Rewrite the items between the line containing "Where should I" and the line containing "Action: (26, 44)", inclusive, as a numbered list, skipping blank lines and leaving out the pictures.

Data to process:
--- START ---

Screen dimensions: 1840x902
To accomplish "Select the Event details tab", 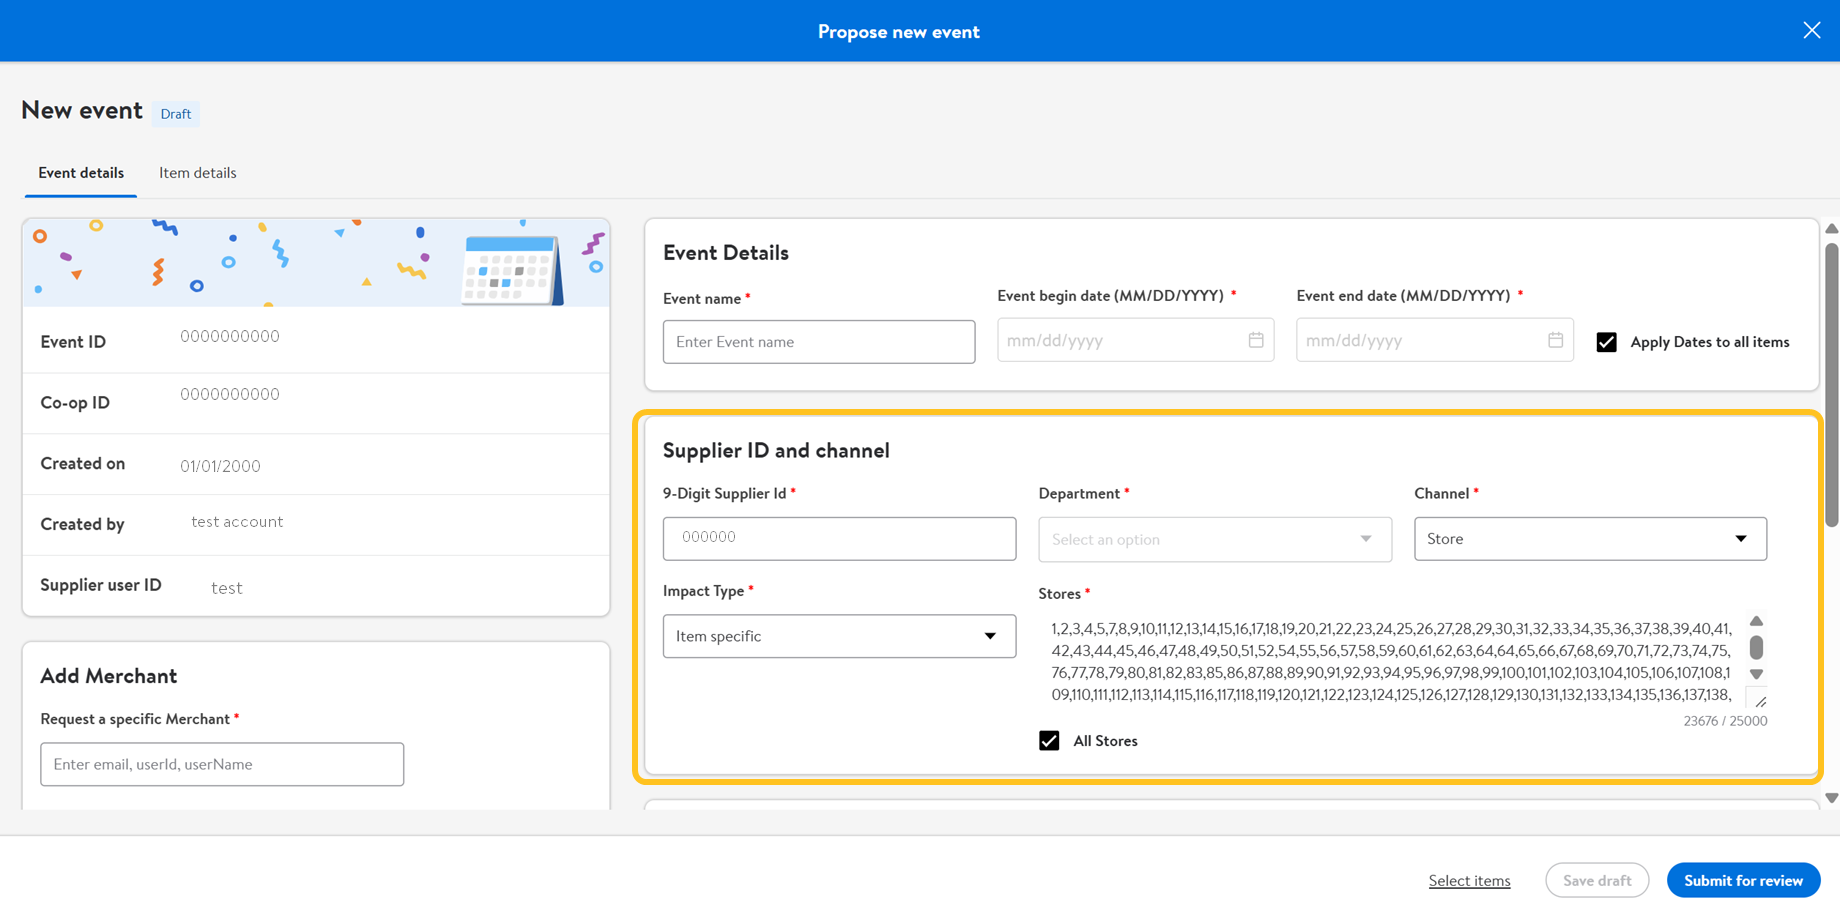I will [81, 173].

--- END ---
--- START ---

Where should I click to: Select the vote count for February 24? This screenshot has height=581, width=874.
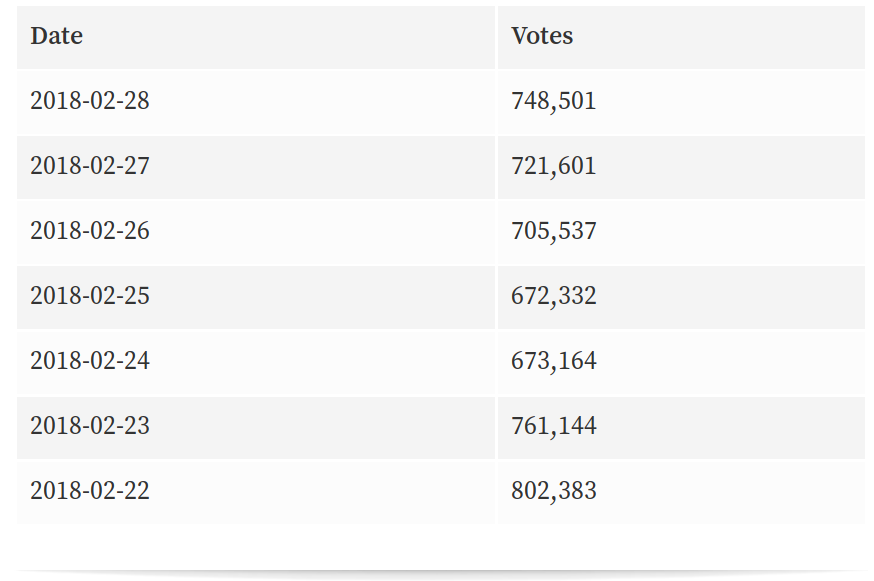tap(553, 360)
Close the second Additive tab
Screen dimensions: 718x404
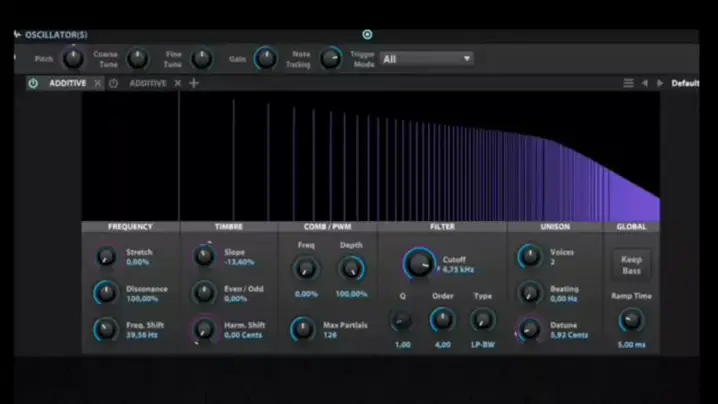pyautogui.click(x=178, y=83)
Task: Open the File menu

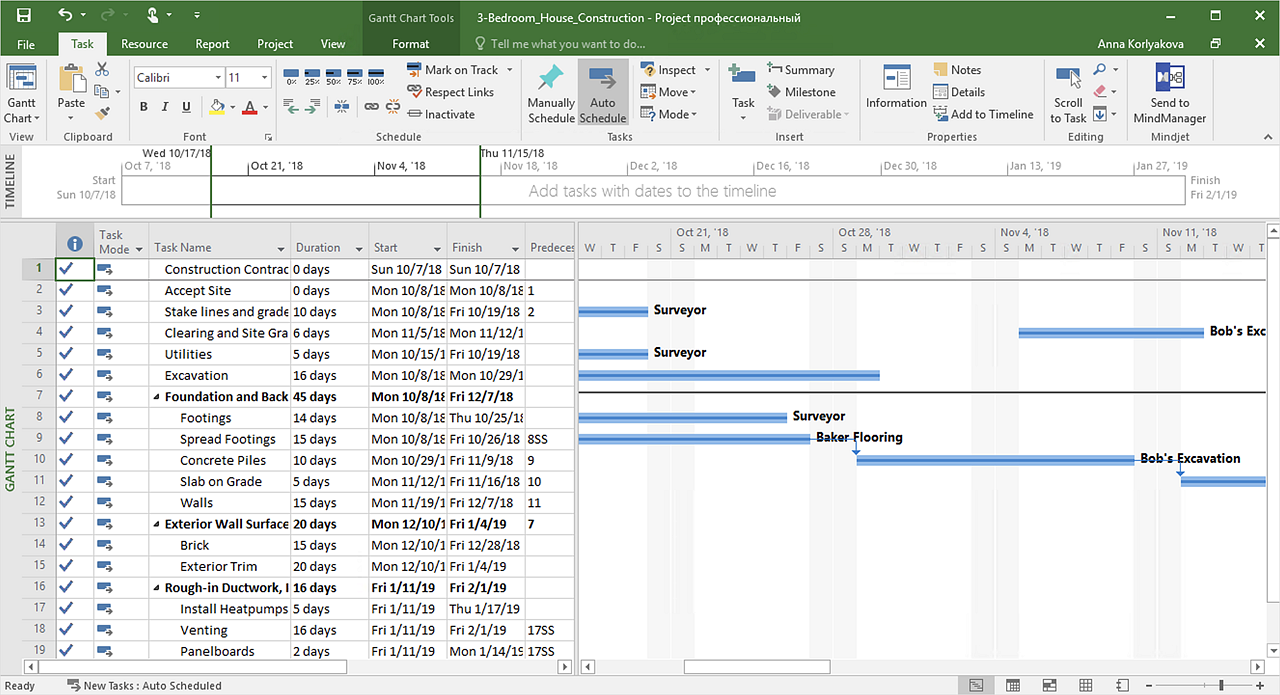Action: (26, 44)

--- END ---
--- START ---

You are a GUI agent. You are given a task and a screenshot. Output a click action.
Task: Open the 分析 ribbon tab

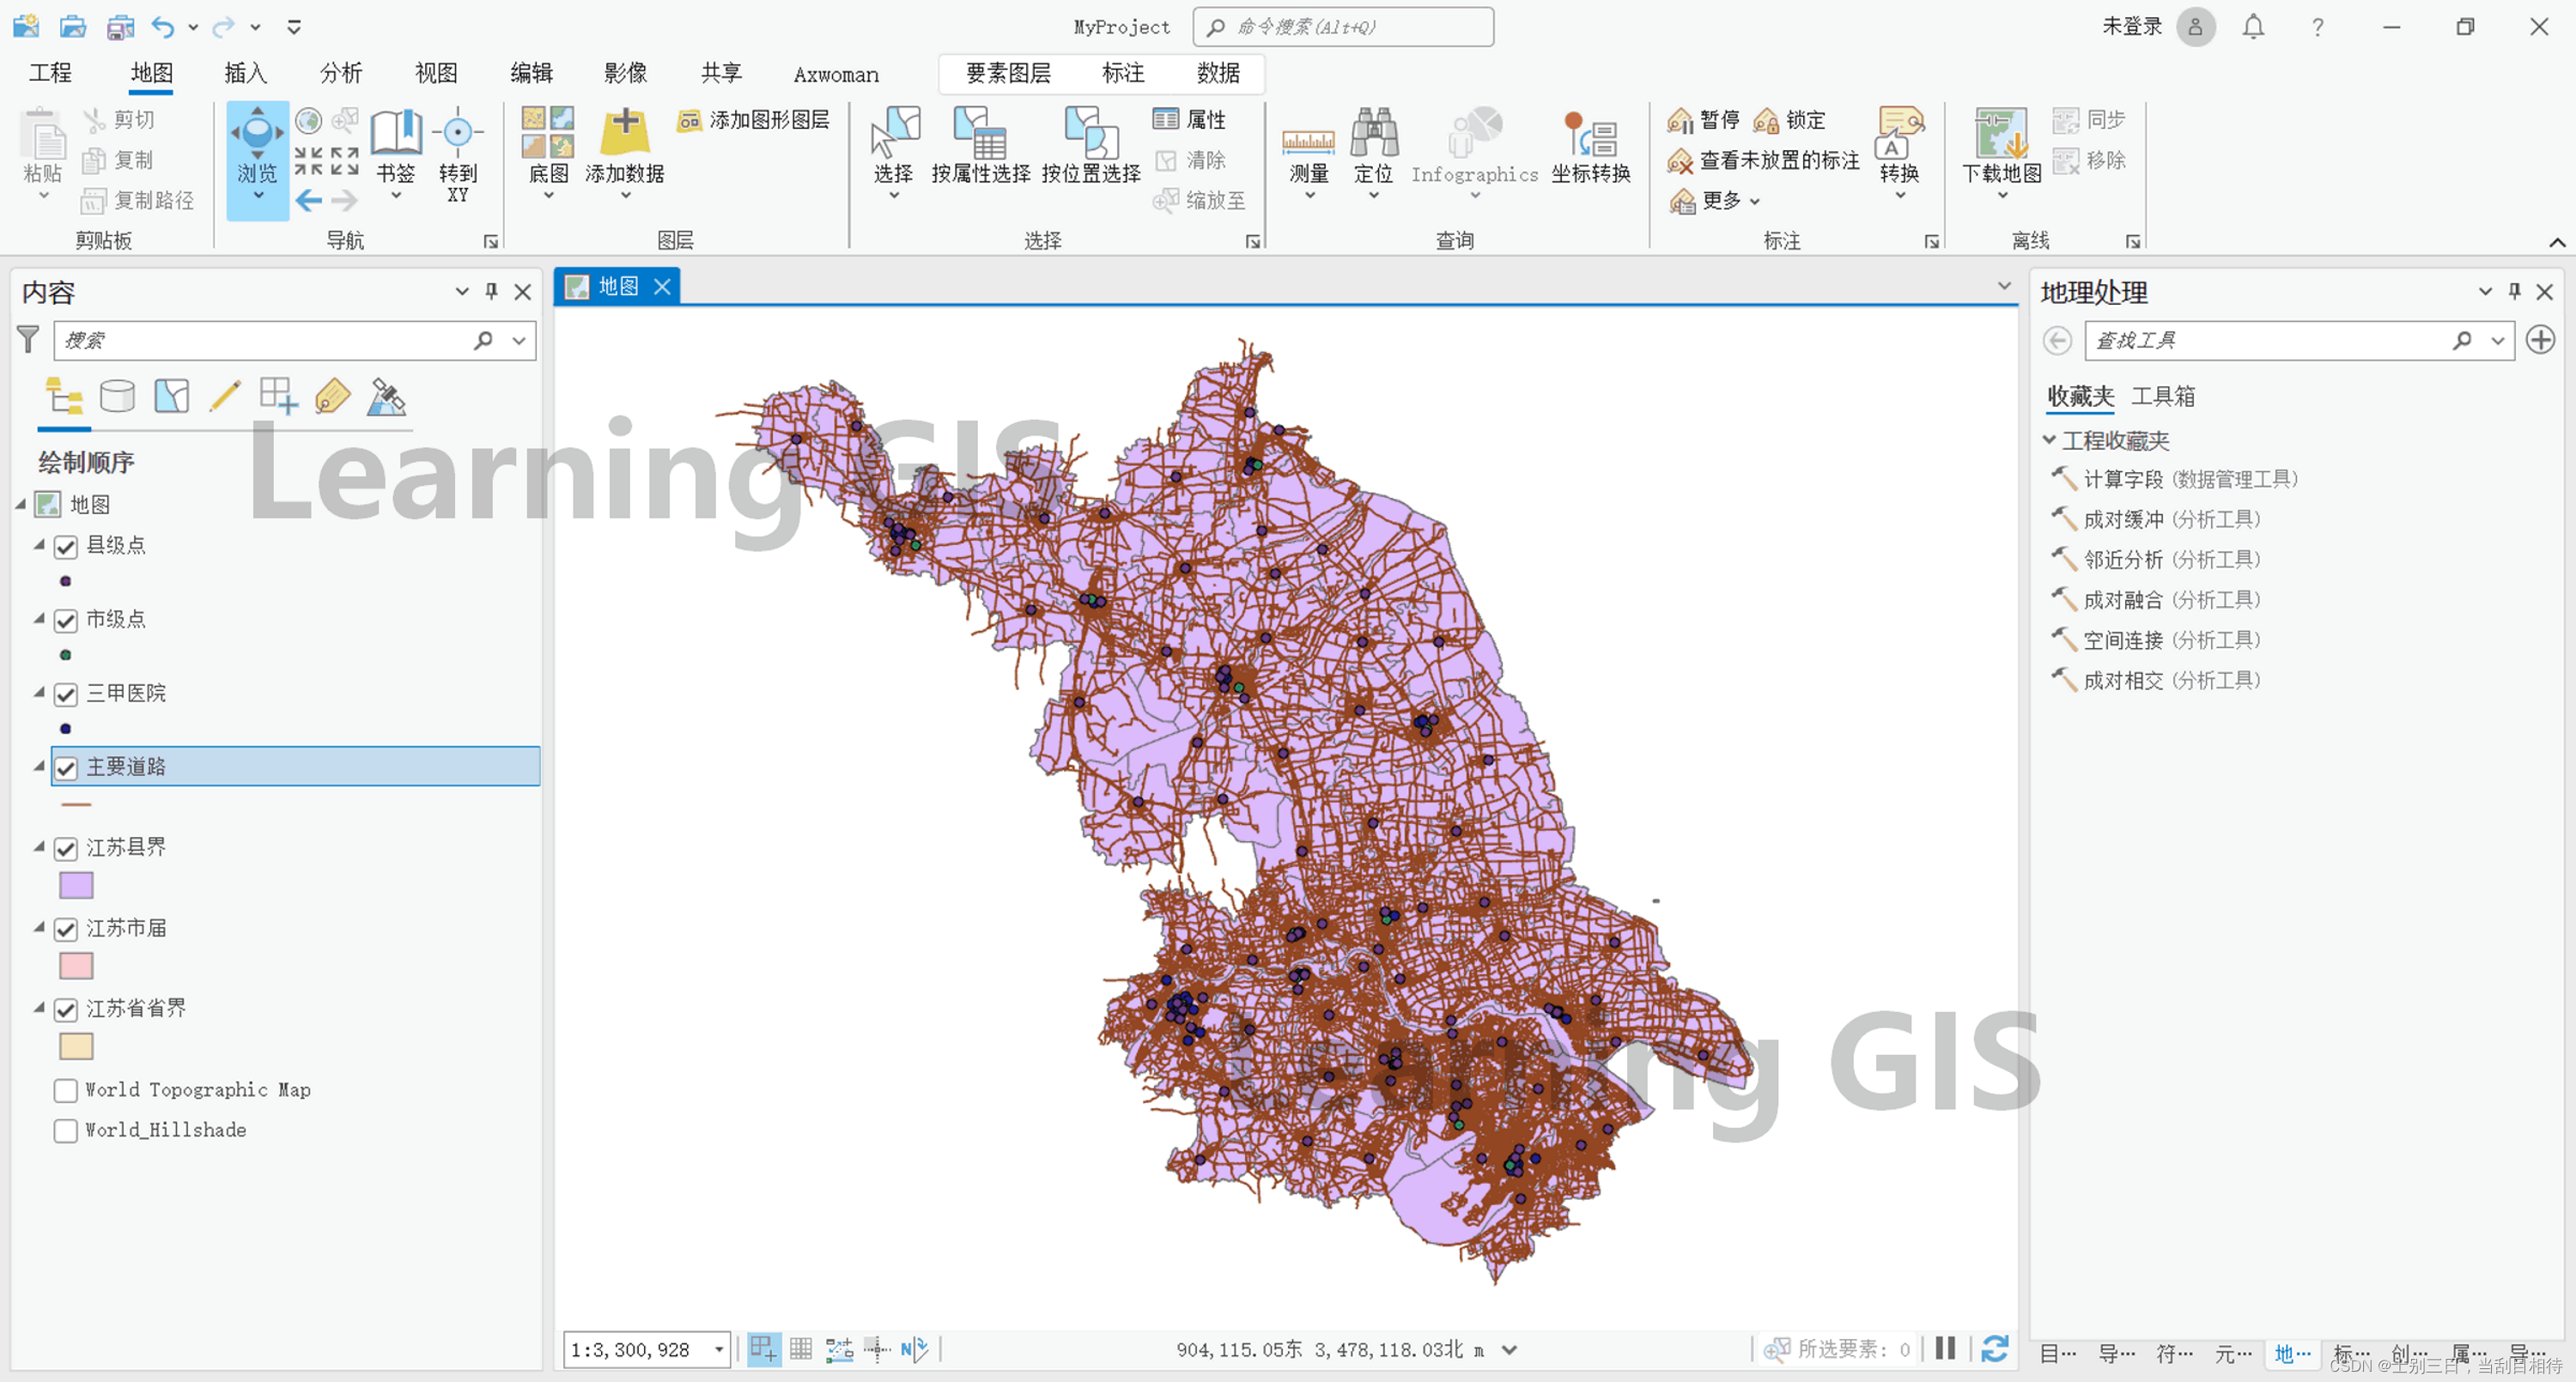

--- END ---

The solution:
1. Where should I click to: Select the vote count for February 24? This screenshot has height=581, width=874.
2. tap(553, 360)
3. Close the second Additive tab
4. Screen dimensions: 718x404
5. pyautogui.click(x=178, y=83)
6. Task: Open the File menu
7. Action: (26, 44)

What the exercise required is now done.